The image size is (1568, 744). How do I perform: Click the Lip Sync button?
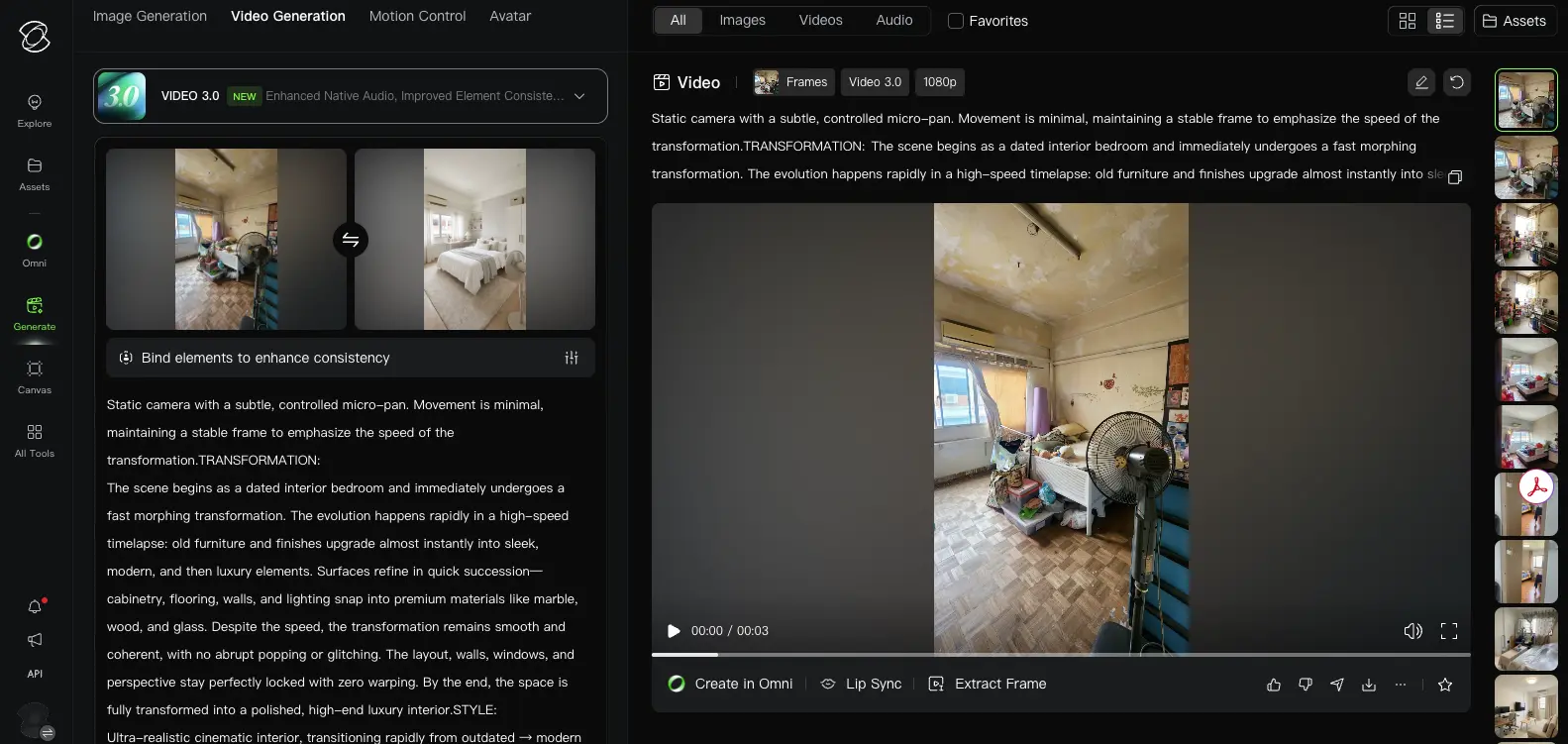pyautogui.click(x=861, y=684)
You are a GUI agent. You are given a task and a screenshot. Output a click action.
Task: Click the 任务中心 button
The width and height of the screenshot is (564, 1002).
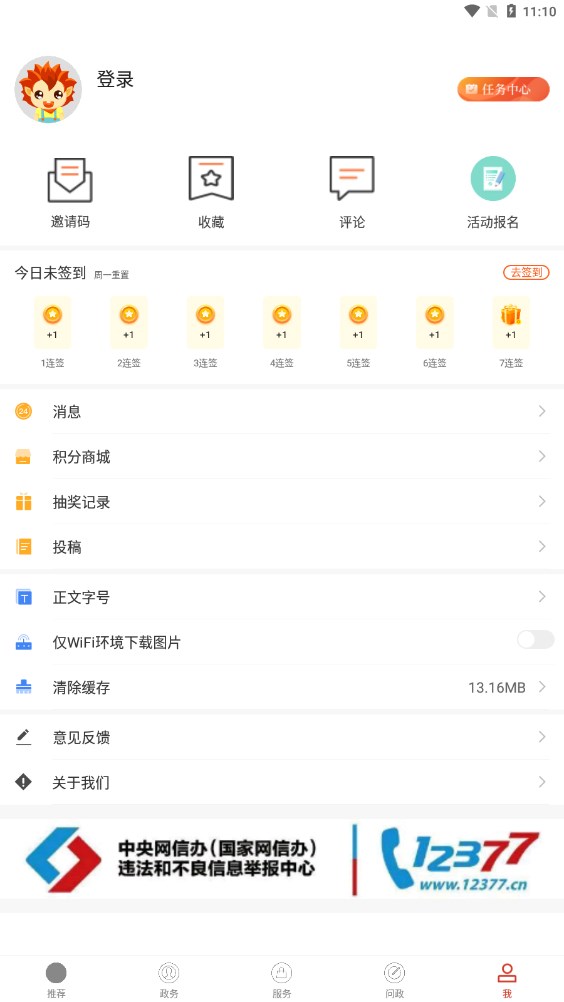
========
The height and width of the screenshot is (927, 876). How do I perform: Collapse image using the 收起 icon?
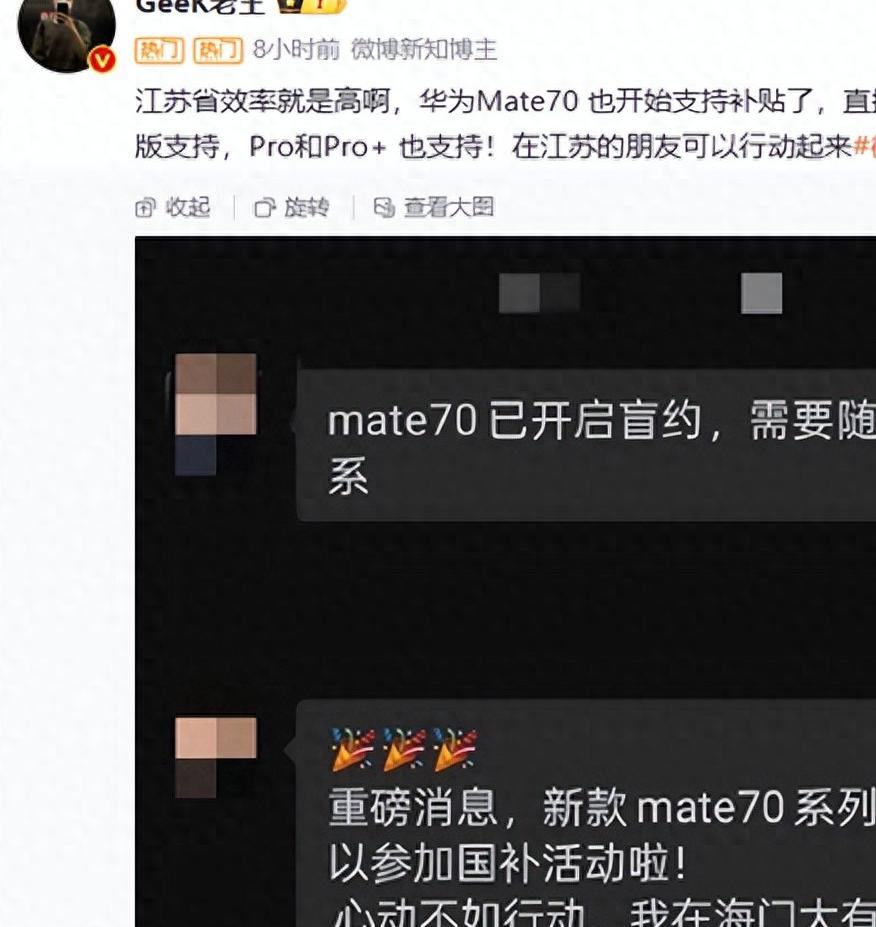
========
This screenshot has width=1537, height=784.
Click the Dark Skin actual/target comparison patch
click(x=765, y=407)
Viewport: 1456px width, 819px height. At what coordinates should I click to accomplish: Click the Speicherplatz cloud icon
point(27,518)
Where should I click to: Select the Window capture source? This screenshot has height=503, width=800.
========
- REQUIRED WORK:
Print only what lies in the material above starting at the line with "Viewport: 1456px width, 819px" and ending at the line with "Where should I", every line exactly as given.

- SOLUTION:
Viewport: 1456px width, 819px height. At what coordinates should I click to accomplish: Click the Speicherplatz cloud icon
point(27,518)
Where should I click to: Select the Window capture source? This screenshot has height=503, width=800.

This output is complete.